**Objective**
Reproduce the harissa recipe below word for word, in full.

**Text**
Homemade Harissa Chili Paste - Recipe

This homemade harissa paste is the ultimate chili paste with a mixture of peppers, oil and seasonings, including cumin, caraway, coriander and more. Learn how to make it.
Prep Time10 mins
Cook Time30 mins
Total Time40 mins
Course: Main Course
Cuisine: American
Keyword: chili paste, chili peppers, recipe, spicy
Servings: 6
Calories: 76kcal

Ingredients

  • 6 dried guajillo peppers stemmed and seeded
  • 6 dried ancho peppers stemmed and seeded
  • 3 dried pasilla peppers
  • 6 dried chiles de arbol or other dried peppers of choice
  • 2 tbsp tomato paste
  • 1 Roasted red bell pepper optional
  • 1/2 teaspoon caraway seeds
  • 1/4 teaspoon coriander seeds
  • 1/4 teaspoon cumin seeds
  • 3 tablespoons extra-virgin olive oil
  • 1 1/2 teaspoons salt
  • 6 cloves garlic
  • Juice of 1 lemon

Instructions

  • Set the dried peppers into a large bowl or pot and pour boiling water over them. Let them steep about 20 minutes to soften. Set them into the food processor. NOTE: I prefer to dry toast the dried peppers in a hot skillet a few minutes before rehydrating them to release their oils, though you can make harissa without this step.

**Information provided**
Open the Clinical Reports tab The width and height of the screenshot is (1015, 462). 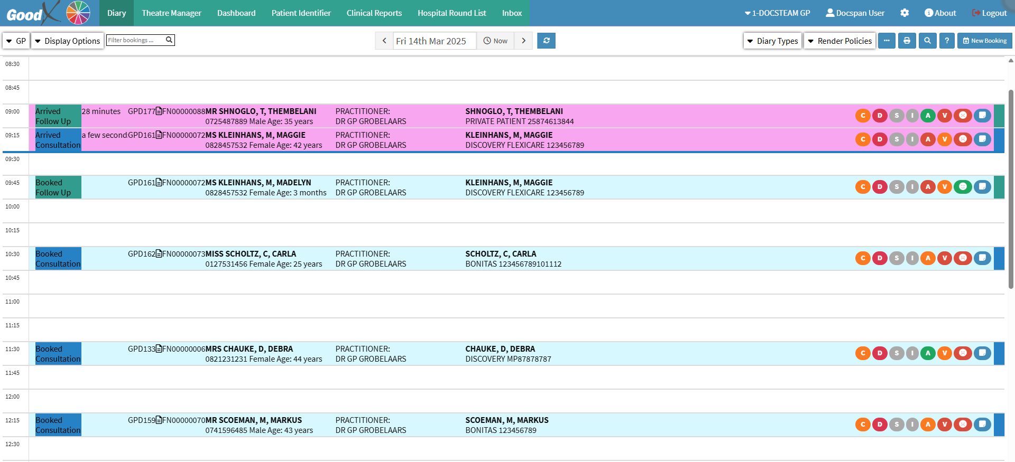point(374,13)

**Problem solution**
Homemade Harissa Chili Paste - Recipe

This homemade harissa paste is the ultimate chili paste with a mixture of peppers, oil and seasonings, including cumin, caraway, coriander and more. Learn how to make it.
Prep Time10 mins
Cook Time30 mins
Total Time40 mins
Course: Main Course
Cuisine: American
Keyword: chili paste, chili peppers, recipe, spicy
Servings: 6
Calories: 76kcal

Ingredients

  • 6 dried guajillo peppers stemmed and seeded
  • 6 dried ancho peppers stemmed and seeded
  • 3 dried pasilla peppers
  • 6 dried chiles de arbol or other dried peppers of choice
  • 2 tbsp tomato paste
  • 1 Roasted red bell pepper optional
  • 1/2 teaspoon caraway seeds
  • 1/4 teaspoon coriander seeds
  • 1/4 teaspoon cumin seeds
  • 3 tablespoons extra-virgin olive oil
  • 1 1/2 teaspoons salt
  • 6 cloves garlic
  • Juice of 1 lemon

Instructions

  • Set the dried peppers into a large bowl or pot and pour boiling water over them. Let them steep about 20 minutes to soften. Set them into the food processor. NOTE: I prefer to dry toast the dried peppers in a hot skillet a few minutes before rehydrating them to release their oils, though you can make harissa without this step.